Shevy started this conversation up basically by asking us what we thought self-care is. It essentially is when you set good habits so you don't lose control of yourself. They used the metaphor of a child with a balloon. You are the child, and the balloon is your inner state. The child gets the balloon and walks down the street but it sees a distraction! And suddenly it loosens control over the balloon. When we aren't making sure to make sure our inner state is secure, it makes us feel like our lives are out of control. But what tools are there to maintain control. Well, with what they call “The Wheel of Self Care”, Shevy introduced some tools. There was a picture of a wheel with 5 sections labelled: physical, emotional, spiritual, personal, and professional. Together, we brainstormed what taking care of ourselves looks like. Overall we saw that the goal was to intentionally do things to make ourselves feel good. Sometimes we have low self-esteem because we self-sabotage, and find that we believe what we’re saying. But to take care of of ourselves we need to change our inner narrative.
With that introduced we moved to the classroom to talk about our inner dialogue and self-image essentially. Our inner dialogue is what we say to ourselves. On a board, we talked about the negative things we say to ourselves and what we should do about it.
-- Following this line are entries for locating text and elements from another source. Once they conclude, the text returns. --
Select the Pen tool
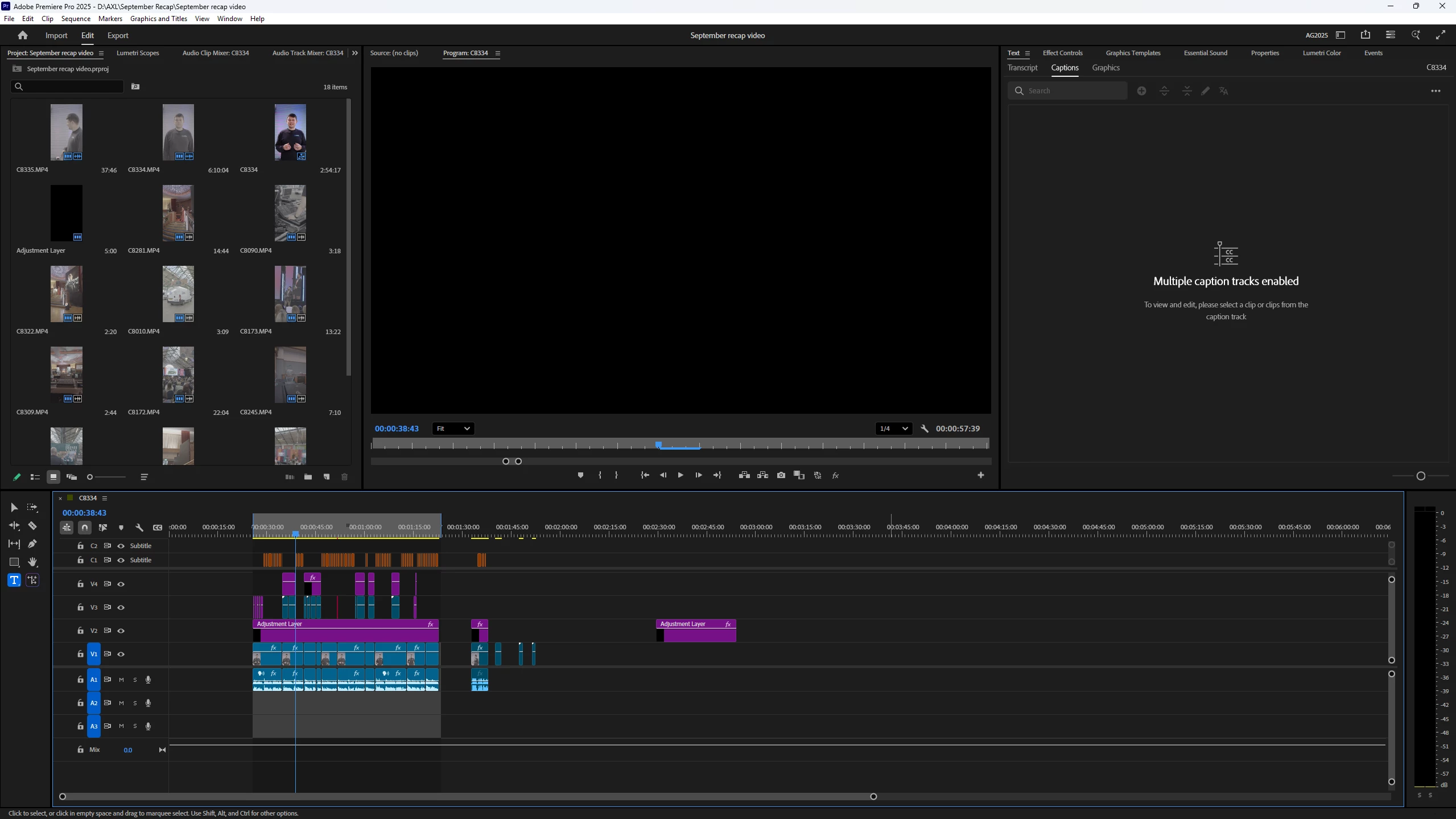 coord(32,544)
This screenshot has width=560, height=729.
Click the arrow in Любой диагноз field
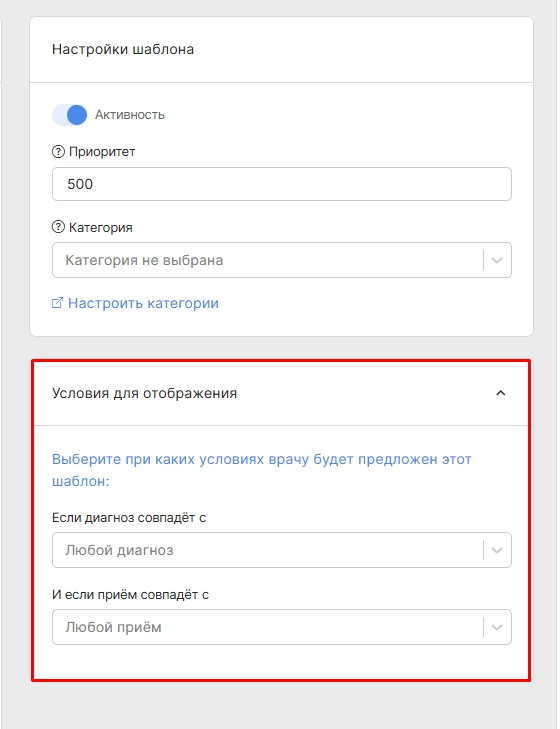coord(497,550)
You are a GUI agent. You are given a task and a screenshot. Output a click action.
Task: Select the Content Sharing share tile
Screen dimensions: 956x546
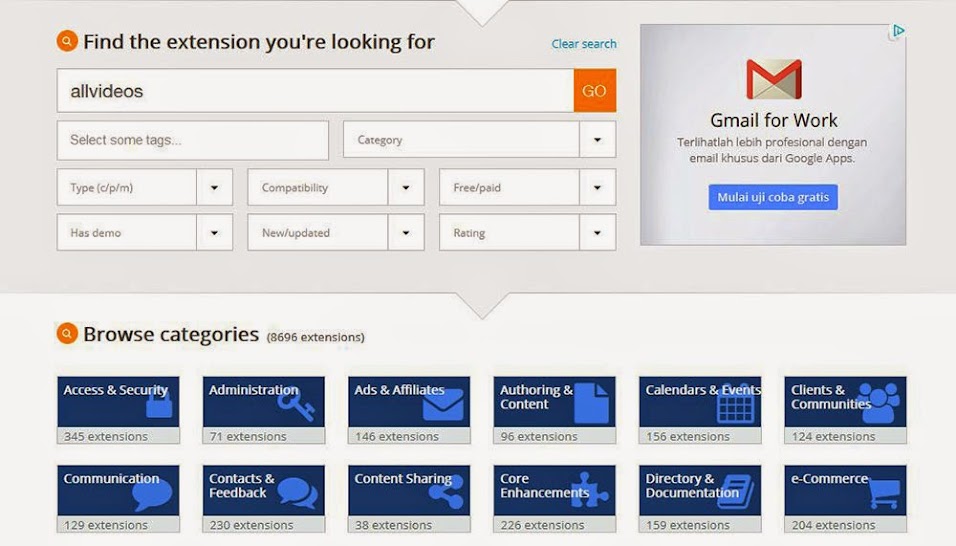coord(409,490)
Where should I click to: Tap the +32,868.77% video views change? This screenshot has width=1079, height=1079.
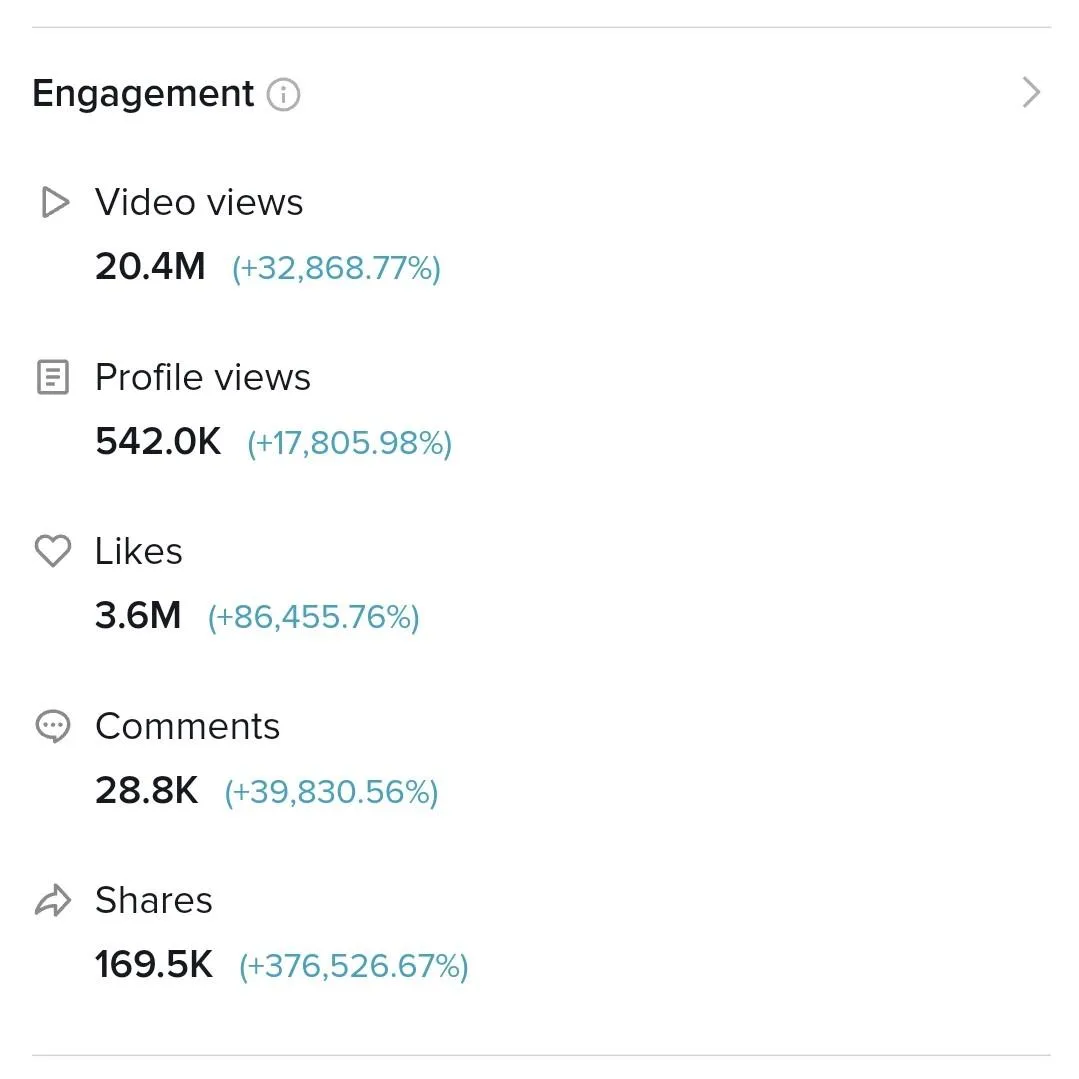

Essentially we should try to modify the negative statements to make them less harmful and even positive. So one statement was “my friends don’t genuinely like me” and a phrase to combat it was “my friends spend time with me and appreciate me”. We also discussed body positivity. We talked about where body shaming comes from, and ways to be better to our bodies, and how to have a better relationship with eating and not bullying ourselves over our size.
The highlight of the day for me, though, was when we practiced mindfulness and yoga. The idea of mindfulness was that the only way we can take care of ourselves is if we know how we feel. And when you spend some time with your brain and yourself you can go into the world more informed about how situations affect you. Then Laura led us through about an hour of yoga. We were deep breathing all the way through. We ended with a small chat about how possible it was to practice self-care. There were misconceptions about self-care. Like the accessibility of it. Because not everybody can get the nutritious foods they need, and not everybody can be happy all the time. But Shevy reminded us that self-care is only what's in our power, which was a lot.
At the end of the Wednesday, you could feel that the air was a bit more peaceful. And for me, I felt really happy because it takes strength and maturity to have all the conversations we did about insecurity and wellness but we all did it. And I think MAP is a safer and more productive space for that.